Anti-Piracy Caucus of Congressional International released a list of six websites that create copyright violation simple. This list includes the Canadian based website isoHunt and it immediately responded with the statement that isoHunt is presently a search-engine, like Google! What makes their claim to look slightly better than just a mock statement is that almost 90 percent of torrent related files that come up in response for a search, overlaps with the ones that come up in the search of Google.
But, such claims have been made in the past by websites like The PirateBay and these claims didn’t save them under the Swedish law. Moreover, isoHunt, unlike Google or YouTube, guided only the files of torrent. If you are unfamiliar with torrent files, I can give a quick explanation here. Torrent files are provided by certain hosts, which are used to download Copyrighted contents without proper authorization. These files contain the extension .torrent and can be used by client software to download the copyrighted contents easily. So isoHunt, which indexes only such files, fell under a tough scrutiny and last week, the judge issued a permanent injunction next to the isoHunt. The demands was that isoHunt must include pre-emptive filters for words like warez, jaybob etc. which are a few known piratical terms.

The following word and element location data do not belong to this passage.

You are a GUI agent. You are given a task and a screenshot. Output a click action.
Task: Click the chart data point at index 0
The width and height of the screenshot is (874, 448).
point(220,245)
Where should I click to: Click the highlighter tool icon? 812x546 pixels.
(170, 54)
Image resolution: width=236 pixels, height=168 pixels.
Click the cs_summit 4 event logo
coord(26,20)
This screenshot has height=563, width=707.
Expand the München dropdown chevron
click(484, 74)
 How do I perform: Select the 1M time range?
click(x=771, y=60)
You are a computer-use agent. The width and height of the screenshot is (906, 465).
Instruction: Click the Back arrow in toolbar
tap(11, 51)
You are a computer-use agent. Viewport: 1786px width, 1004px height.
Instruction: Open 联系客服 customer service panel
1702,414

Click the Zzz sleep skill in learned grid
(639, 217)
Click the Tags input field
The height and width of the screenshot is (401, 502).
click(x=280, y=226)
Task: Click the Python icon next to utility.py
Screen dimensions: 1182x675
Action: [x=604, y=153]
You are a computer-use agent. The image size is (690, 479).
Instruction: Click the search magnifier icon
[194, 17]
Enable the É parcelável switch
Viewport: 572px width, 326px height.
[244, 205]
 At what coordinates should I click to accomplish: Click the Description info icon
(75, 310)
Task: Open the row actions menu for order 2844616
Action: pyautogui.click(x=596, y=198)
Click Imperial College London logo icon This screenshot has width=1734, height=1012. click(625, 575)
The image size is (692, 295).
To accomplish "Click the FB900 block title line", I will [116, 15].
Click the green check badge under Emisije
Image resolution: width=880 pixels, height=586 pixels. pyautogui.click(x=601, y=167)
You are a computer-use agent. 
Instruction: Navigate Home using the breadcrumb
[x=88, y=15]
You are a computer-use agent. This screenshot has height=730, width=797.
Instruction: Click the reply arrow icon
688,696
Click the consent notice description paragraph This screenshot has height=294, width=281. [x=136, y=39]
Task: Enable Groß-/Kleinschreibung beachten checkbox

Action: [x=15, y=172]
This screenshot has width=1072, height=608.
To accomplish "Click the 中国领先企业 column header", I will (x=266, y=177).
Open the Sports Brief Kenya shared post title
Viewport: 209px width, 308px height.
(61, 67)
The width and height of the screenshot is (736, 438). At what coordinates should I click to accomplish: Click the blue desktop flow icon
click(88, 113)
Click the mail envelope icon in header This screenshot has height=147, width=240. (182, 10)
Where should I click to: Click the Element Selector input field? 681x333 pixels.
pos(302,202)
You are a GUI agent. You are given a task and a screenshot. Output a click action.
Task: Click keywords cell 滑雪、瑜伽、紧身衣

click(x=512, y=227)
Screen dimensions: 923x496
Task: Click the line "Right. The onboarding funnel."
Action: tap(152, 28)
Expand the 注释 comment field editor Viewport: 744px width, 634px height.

isoHunt however maintains a stand that it is just a search-engine and nothing more and that filtering certain words would make the search engine less effective and will allow for a lot of false outcomes. Ira Rothken (isoHunt’s attorney) says that, “We must allow for a robust search for the greater good”. Also they claim that certain small quantities of infringements are impossible to abolish as search is too essential for the society right now. They also claim that, the majority of people would not accept for the ultimate ban of all torrent files.
Another claim by isoHunt was that, unlike sites like the Pirate Bay, they respond to the take down requests each time, and those files or records or are stopped-up by the classification of their hash-values which are the matching copies that will be reserved out for a system of indexing in the near future. Federal court recognized this, but then the court found that isoHunt’s inducement of “Copyright Infringement” was the more important factor. These types of cases have also been seen in the past as well. IsoHunt is now forced to put into effect the similar limitations and is asked to filter words and specific numbers like “24”, “10” etc. But as stated earlier, Rothken claims this would not make a robust search engine and will results in a lot of false positive outcomes.
However, not much of these claims made much impact on the judge. But, Rothken said that the case has a great importance to the isoHunt and its founder. They also stated that they will appeal and follow this case in all possible courts. As to the injunction case, stay order is currently claimed by isoHunt and they plan to petition of case.